[Source records]
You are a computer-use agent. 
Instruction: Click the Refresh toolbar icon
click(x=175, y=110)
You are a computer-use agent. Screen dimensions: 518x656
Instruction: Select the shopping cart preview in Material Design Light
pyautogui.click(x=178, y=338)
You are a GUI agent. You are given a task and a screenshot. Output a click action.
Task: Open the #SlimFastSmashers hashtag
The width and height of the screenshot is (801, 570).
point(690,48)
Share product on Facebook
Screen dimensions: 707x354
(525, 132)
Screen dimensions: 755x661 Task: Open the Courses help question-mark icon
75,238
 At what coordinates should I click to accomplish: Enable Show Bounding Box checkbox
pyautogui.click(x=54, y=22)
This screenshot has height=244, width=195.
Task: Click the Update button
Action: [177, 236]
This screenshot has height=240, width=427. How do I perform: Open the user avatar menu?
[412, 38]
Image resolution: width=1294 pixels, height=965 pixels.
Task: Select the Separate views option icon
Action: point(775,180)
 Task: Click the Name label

[EXERCISE]
Extract each line holding the word "computer" from the records.

[COMPLETED EXERCISE]
You are a computer-use agent. 
You are a computer-use agent. Screen dimensions: 518x656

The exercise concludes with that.